_Task prompt_:
Show every line from the material below that contains the word "Open".

_Dataset extract_:
::::
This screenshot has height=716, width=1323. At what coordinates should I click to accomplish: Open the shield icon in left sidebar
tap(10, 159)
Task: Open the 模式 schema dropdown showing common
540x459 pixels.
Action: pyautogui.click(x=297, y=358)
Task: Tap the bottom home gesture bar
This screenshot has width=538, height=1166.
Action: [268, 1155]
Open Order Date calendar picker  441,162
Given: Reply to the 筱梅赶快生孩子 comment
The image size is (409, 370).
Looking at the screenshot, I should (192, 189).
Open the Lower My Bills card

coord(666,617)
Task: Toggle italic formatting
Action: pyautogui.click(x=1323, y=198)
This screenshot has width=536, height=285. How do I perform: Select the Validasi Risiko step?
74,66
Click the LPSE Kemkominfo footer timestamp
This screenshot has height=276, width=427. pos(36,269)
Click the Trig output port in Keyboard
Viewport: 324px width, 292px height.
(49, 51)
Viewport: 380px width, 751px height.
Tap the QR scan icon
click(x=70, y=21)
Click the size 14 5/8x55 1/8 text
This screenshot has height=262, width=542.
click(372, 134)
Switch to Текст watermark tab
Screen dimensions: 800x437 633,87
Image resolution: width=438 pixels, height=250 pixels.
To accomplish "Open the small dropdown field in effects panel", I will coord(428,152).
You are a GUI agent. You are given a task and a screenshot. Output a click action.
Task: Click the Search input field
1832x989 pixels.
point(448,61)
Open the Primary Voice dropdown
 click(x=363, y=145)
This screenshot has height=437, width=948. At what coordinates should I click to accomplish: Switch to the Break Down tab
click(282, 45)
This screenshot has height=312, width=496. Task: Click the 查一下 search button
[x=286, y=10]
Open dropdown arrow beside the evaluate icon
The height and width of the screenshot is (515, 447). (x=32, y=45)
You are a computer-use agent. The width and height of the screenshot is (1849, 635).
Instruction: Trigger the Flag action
::::
_Complete output_:
This screenshot has height=716, width=1323. At what coordinates should I click to accomplish: Open the shield icon in left sidebar
Task: Open the 模式 schema dropdown showing common
Open Order Date calendar picker  441,162
Open the Lower My Bills card
To accomplish "Open the small dropdown field in effects panel", I will coord(428,152).
Open the Primary Voice dropdown
Open dropdown arrow beside the evaluate icon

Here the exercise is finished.